Before I could get away with my act, Mummy brought the car to a halt and smiled at the lady who had now approached us. “Fine girl!” she said, still giving the patronizing smile. Then she added, “You know you look beautiful; you should try to cover up a little more. This outfit you’re wearing is very revealing.” She continued, “The way you dress determines how you will be addressed.” The poor lady looked at us and walked away. First, I hung my head then I fixed my gaze on my mother. ”Again!” I exclaimed. ”Why couldn’t you just leave her alone? ”Hmmm… I’m a mother!’’ My mother retorted as if that was supposed to explain her actions.
As we drove closer to our house, I became increasingly quiet. “Mummy simply has a way of embarrassing people,” I thought to myself. “She spoke every time she saw someone inappropriately dressed. What did it matter to her what the lady wore? The lady’s parents and family had to have seen her before she left her residence.” I remembered that mummy had done something similar the day she saw some boys sagging and putting their hands down their pants. Although I had found the act disgusting, I had decided it was best to simply look away. Mummy had reached out to them, much to my dismay, and had asked if what was in their pants was going to fall and, if not, why they were pulling it.

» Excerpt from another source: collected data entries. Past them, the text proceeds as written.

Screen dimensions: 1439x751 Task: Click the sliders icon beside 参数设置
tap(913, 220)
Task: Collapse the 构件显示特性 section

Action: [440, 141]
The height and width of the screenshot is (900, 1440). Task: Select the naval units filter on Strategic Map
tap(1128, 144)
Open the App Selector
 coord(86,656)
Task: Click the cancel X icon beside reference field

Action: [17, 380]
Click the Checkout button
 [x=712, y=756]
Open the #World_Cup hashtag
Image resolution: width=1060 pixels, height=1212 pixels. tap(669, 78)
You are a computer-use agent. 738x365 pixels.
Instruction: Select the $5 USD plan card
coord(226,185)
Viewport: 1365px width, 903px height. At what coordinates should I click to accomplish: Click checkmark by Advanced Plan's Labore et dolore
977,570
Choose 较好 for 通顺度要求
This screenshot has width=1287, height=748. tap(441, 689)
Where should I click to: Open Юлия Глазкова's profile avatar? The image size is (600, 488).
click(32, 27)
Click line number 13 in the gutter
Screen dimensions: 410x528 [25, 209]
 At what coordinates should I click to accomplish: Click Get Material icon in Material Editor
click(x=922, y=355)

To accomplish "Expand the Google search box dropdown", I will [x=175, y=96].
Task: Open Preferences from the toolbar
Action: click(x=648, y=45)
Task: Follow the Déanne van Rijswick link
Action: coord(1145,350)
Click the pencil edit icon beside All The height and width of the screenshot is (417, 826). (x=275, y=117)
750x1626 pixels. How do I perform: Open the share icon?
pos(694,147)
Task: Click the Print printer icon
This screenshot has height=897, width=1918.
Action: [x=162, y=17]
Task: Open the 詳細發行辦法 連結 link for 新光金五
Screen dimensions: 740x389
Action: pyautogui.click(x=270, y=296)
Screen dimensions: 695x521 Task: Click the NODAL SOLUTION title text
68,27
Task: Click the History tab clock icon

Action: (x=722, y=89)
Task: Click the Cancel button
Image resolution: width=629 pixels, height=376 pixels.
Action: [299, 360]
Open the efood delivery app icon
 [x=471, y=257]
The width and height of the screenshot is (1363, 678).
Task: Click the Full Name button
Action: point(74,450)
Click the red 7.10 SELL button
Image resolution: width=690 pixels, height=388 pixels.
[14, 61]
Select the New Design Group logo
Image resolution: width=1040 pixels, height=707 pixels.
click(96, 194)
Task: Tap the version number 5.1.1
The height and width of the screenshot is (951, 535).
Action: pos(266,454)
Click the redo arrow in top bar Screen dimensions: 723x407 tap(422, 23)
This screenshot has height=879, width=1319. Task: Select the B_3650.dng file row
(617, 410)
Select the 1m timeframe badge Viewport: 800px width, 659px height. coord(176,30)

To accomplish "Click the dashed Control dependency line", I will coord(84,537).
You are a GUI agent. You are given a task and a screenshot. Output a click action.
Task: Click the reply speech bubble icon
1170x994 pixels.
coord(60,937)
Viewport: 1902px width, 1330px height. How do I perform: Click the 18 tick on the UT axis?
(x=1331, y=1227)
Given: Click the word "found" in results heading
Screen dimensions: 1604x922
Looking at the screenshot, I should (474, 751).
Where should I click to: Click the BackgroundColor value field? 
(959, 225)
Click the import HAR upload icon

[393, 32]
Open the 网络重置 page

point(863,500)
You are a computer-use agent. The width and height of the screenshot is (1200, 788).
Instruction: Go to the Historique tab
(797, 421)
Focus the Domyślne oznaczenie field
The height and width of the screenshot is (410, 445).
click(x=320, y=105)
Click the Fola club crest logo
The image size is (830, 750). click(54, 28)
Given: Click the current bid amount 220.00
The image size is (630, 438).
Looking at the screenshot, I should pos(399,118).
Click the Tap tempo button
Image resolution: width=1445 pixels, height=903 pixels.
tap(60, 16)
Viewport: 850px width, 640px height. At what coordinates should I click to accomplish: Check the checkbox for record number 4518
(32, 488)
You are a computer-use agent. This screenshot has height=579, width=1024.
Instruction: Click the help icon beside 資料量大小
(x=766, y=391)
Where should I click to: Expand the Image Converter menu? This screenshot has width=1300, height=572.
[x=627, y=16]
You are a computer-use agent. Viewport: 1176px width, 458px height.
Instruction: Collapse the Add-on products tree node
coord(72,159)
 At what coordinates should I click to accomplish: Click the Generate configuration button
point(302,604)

Anyway, as time passed, I noticed that my mother stopped advising random people. I noticed she only had that conversation with people with whom she had some sort of relationship. The reason for this, I am not sure. Indecent dressing became the norm in society, or Mummy simply decided to let go. I need to remember to ask her what has changed.
I have discovered that there are options for correction. Rarely is any as effective as one done in love. In Nigeria, some elderly women, as I recall, attempt to teach young mothers how to care for their babies. For example, while some of the older women patiently correct the younger ones by assisting them in adjusting the baby’s head while the mother straps the baby to her back, others abuse, shout at, or even spank the young mother, whom they label careless. Oh, what an inexperienced and clueless young mother she can be! However, a mother who even endeavours to strap a baby to her back is not likely to be reckless. She only requires proper direction. Some people who dress carelessly may be doing so out of ignorance. Correcting them does not imply imposing one’s will on theirs if genuinely one is trying to point out what ought to be.
In this day and age of ”wokeness”, should we look away and mind our businesses? What if we correct out of love to create a better world instead of criticizing to hurt people? Yes, people perceive things differently and what one person considers as being right might be wrong for someone else. However, aren’t there basic principles, values, and disciplines that should not be compromised?
I hope our generation does not remain silent while our children go astray.